Toxic friendship- stay or leave?(4 Posts)
long time lurker here. No children and living in Germany so English is not my first language so please bear with my writing.
Something has been bothering for a while now and I could use some advice.
My best friend and I have known each other since kindergarten. We became best friends at 16. Though our friendship has always been difficult as in we're completely different. She is very confident and outspoken to the point of being rude. I'm the opposite...quiet, gentle and introverted. After a while the friendship was becoming toxic for me. She has a lot of issues and needs to be the Centre of my world. She hates me having other friends so I only had her. I tried to get away from her a few times but she wouldn't have it and practically stalked me. A few years back I was diagnosed with General Anxiety Disorder, Social Anxiety and Depression. I got therapy and worked really hard on myself. I still do. 6 years ago I got the offer to train for a job in Berlin with mental guidance which is far away from where I live. I decided to go for it and it meant I left said best friend behind. After a few months we lost contact and I got the chance to make new friends. I fully thrived and lived an almost carefree life. I didn't miss my best friend as I made so many new friends who I had much more in common with and for the first time i enjoyed people's company.

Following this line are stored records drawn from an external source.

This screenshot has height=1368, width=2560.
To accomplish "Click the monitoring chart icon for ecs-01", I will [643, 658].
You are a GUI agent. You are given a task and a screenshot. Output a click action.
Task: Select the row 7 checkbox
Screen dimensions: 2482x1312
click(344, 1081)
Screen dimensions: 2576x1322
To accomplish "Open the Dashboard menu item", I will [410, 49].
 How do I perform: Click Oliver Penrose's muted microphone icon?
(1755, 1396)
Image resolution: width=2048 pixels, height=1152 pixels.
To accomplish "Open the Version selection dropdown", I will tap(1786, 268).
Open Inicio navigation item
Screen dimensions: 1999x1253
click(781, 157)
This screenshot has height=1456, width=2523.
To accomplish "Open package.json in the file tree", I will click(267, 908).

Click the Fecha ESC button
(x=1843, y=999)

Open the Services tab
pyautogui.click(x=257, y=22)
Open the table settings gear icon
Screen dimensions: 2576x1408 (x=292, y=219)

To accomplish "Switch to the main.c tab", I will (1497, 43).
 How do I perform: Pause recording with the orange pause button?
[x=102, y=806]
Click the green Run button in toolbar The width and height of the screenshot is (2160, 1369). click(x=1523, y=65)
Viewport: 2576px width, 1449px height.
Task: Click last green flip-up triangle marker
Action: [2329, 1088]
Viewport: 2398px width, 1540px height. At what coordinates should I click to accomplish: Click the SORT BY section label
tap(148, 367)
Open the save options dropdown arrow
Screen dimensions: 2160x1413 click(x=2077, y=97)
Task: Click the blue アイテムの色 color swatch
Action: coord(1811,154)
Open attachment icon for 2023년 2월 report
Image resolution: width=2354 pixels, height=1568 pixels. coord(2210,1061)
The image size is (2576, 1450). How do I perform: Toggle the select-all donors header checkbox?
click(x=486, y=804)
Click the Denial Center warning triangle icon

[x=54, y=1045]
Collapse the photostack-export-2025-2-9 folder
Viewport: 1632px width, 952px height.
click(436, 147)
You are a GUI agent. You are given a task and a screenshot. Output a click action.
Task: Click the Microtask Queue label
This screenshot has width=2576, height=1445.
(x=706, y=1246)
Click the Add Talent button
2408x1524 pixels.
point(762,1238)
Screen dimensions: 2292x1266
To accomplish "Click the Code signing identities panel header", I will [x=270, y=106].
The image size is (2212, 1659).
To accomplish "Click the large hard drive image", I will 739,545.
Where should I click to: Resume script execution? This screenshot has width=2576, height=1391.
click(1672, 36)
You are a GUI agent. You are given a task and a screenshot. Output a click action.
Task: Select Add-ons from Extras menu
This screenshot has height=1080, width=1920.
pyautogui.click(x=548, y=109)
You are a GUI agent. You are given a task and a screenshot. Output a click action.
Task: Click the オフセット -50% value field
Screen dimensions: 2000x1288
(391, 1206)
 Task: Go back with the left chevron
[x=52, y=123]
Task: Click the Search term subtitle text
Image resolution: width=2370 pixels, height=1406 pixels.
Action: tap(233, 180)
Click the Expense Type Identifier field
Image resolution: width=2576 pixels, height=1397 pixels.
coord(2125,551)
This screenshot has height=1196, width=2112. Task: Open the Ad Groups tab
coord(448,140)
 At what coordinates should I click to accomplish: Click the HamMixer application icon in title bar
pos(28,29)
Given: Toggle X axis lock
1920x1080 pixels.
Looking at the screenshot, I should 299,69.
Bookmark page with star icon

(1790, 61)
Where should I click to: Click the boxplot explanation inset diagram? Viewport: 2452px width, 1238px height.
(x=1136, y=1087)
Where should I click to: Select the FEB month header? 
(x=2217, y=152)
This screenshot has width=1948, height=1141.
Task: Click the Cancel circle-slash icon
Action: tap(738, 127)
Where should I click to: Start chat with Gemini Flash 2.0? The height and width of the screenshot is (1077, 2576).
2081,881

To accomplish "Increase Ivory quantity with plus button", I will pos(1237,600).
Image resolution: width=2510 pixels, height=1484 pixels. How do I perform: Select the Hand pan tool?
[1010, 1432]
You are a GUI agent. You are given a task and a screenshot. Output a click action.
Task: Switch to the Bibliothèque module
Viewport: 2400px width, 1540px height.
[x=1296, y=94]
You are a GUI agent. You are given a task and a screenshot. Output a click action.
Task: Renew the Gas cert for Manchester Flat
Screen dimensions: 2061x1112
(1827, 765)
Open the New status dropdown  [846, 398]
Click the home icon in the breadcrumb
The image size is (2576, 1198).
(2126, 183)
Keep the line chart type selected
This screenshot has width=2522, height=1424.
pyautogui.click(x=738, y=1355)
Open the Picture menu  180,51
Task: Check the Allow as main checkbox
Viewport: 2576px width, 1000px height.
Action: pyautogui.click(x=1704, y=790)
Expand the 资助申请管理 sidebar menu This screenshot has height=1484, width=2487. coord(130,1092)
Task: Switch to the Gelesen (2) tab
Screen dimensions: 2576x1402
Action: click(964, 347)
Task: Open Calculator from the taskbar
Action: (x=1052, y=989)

Sadly that time ended after I completed training after 3 years. I stayed in Berlin but most of friends moved. Anyway...a year ago my former best friend suddenly got back in contact with me. Feeling more mature I thought she probably grew up like me and that I could handle her now. End of story is she managed to make me move back where I have only her and my parents + brother. I even live in the same house as her. So maybe I can't handle her at all.
The first few weeks were fine. But then the problems started. She's very opinionated and we don't agree on many things. For example she said something like: "you see that slow moving mother with her brood? She looks Turkish...we should all gas them." She is also very manipulative and most of the times gets things done her way and if not she sulks like a child. I also have to defend my actions to her. If I buy something she wouldn't buy herself she makes a snide remark. If i buy makeup she informs me of "all the chemical crap that's in there" and ask "what I have payed for this nonsense". She is a lesbians who dressed like a guy, complete with short hair. I'm a girly girl so we don't have a lot in common there. I'm trying to grow my hair after she convinced me to cut it short and she disapproves of it. She's also a notorious liar and the list goes on and on...
The thing is we get on really well WHEN we agree on something so I do feel guilty when I talk about her like this. But since receiving therapy for my disorders my mental health has become extremely precious to me and I really don't like to risk any breakdowns or be around people that make me feel bad. She does so many things that trigger all my mental issues. And in contrast to when we where teenagers I no longer can ignore what she says or does and it's becoming really stressful and drains me. I have to bite my lip so many times because discussions with her lead nowhere. She listens to no one. Not even doctors.
I really want to have a friendship where I feel comfortable in and can do more things that I'm interested in. Girly things like chatting about make up and men. Going to the movies or the theatre. But first of all I don't know wether to end the friendship with her and secondly she isolated me from everyone else. So I wouldn't know how to find new friends with the same interest. I spent nights awake about this so I really would love to hear your opinion on this.
Should I leave her or should I work on the friendship? Or am I simply overreacting? Also sorry for the long post. I needed to vent and actually edited and shortened it
I can't think that anyone on here would advise you to stay given what you've described. This person sounds awful and controlling, but only you can get yourself out of this. She s not a friend, she's a control freak. Move away now and build a new life with new friends.
Thanks for your answer.
Yeah, I guess it's quite obvious. There's just always so much guilt tripping involved as she has done quite a lot for me. But the bad things outweigh this.
Though I don't know how to leave. She refused to let go and she's known to confront people who ignore her. She once stood in front of a friends house for almost two hours waiting for her to come out after that friend tried to end the friendship. Talking to her seems fruitless. We also live in the same house like I said and that makes avoiding her difficult.
I feel like I'm in school again. It's ridiculous and I thought as an adult you could handle things more maturely
You need to leave and get far, far away. Then block all contact with her. No idea how it works in Germany, but if you can make sure you get your post redirected (to catch anything you've forgotten to give your new address to) so that she has no excuse to get in touch. I'd also plan to move when she's away for a few days, and leave enough money to cover the rent for the next couple of months if you can so you're not in the wrong by leaving her in the lurch.